Ein Eingriff des Gesetzgebers, im Extremfall die Festschreibung der Tarifeinheit, hätte bedeutende Folgen für die Tariflandschaft und Ergebnisse von Tarifverhandlungen. Hierbei besteht das Hauptproblem darin, dass sich letztere schlecht von außenstehenden Beobachtern auf Basis von moralischen Kriterien lösen lassen. Denn innerbetriebliche Solidarität und Fairness mag je nach Perspektive sowohl als Lohnkompression, also als Schutz der Schwachen, als auch als Lohndifferenzierung, also als Belohnung der Leistungsträger, verstanden werden. Ein Kompromiss, der einen innerbetrieblichen Konsens erzielt, dürfte immer eine Balance dieser Aspekte erfordern. Nicht der Gesetzgeber sollte somit seine Vorstellungen von Gerechtigkeit im Betrieb durchzusetzen, sondern die Arbeitnehmer selbst, indem sie als ungerechtfertigt empfundene Lohnforderungen von Eliten mittels sozialem Druck verhindern, aber auch anerkennen, dass besonders knappe Fähigkeiten und Leistungen eine herausgehobene Entlohnung rechtfertigen.

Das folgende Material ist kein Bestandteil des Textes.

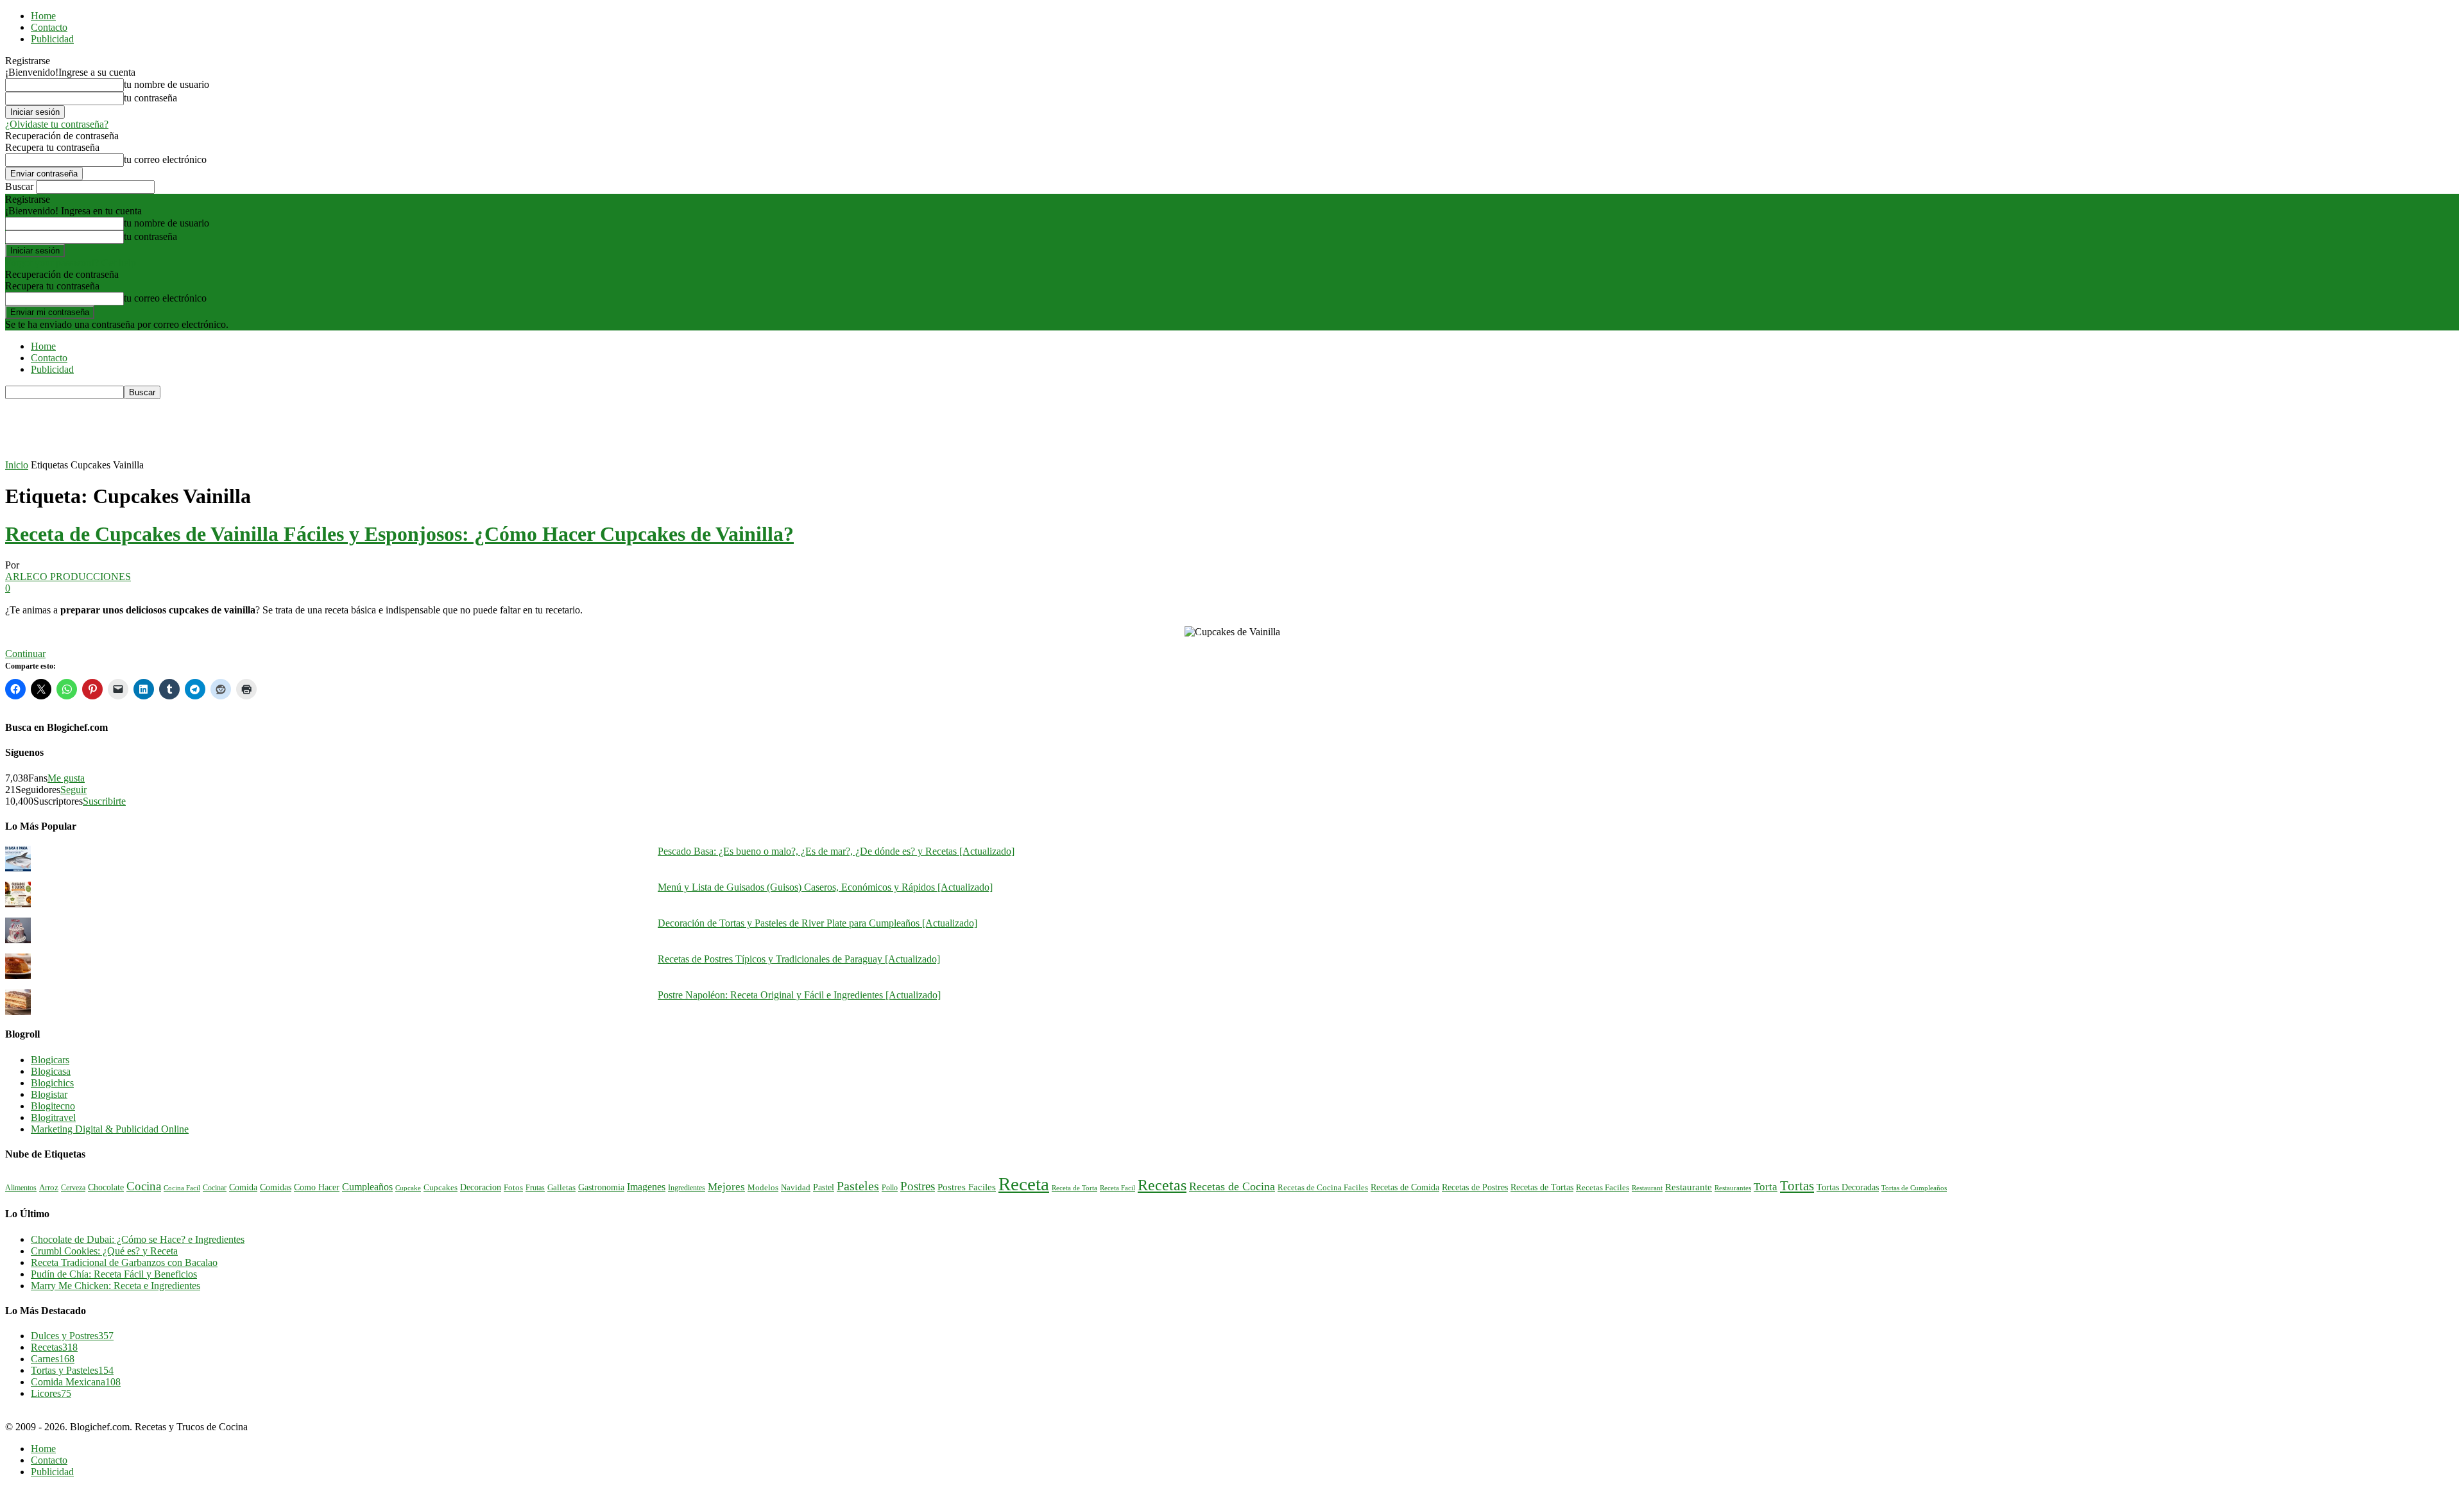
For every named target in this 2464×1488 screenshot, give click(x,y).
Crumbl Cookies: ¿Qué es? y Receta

Geändertes Arbeitskampfrecht könnte lähmende Streiks vermeiden

Sollte es sich letztlich doch herausstellen, dass es in Folge des BAG-Urteils sowohl zu mehr Tarifpluralität als auch dadurch zu erheblichen Störungen des Tarifvertragssystems und massiven wirtschaftlichen Problemen aufgrund von häufigen Arbeitskämpfen kommt, sollten Änderungen beim Arbeitskampfrecht erfolgen. Diese ließen sich so ausgestalten, dass sie nur begrenzt in die Betätigungsfreiheit der Gewerkschaften eingreifen. Dazu liefert die RWI-Studie einen konkreten Vorschlag, der zwei Kernelemente beinhaltet: Erstens sollten die Tarifverhandlungen innerhalb eines Betriebs durch verfassungsrechtlich unproblematische verfahrensrechtliche Regelungen koordiniert werden. Zweitens sollte das Streikrecht nach Abschluss eines Tarifvertrags eingeschränkt werden, um lähmende Arbeitskämpfe zu vermeiden.

Der aktuelle Streik der Gewerkschaft der Lokomotivführer (GdL) ist kein Argument gegen die Tarifpluralität. Vielmehr sind Streiks natürlicher Bestandteil von tarifpolitischen Auseinandersetzungen. Allerdings macht der derzeitige Streik auch deutlich, dass gesetzgeberische Eingriffe in das Streikrecht notwendig werden könnten. Des Weiteren sollte sich die GdL ihrer Verantwortung für etwaige negative Folgen bewusst sein, die durch ein mögliches Zurückdrängen der privaten Bahnbetreiber und somit einer Verringerung des Wettbewerbs im Personen- und Güterfernverkehr entstehen könnten.

Quelle: Joachim Schmidt, Rheinisch-Westfälisches Institut für Wirtschaftsforschung e.V.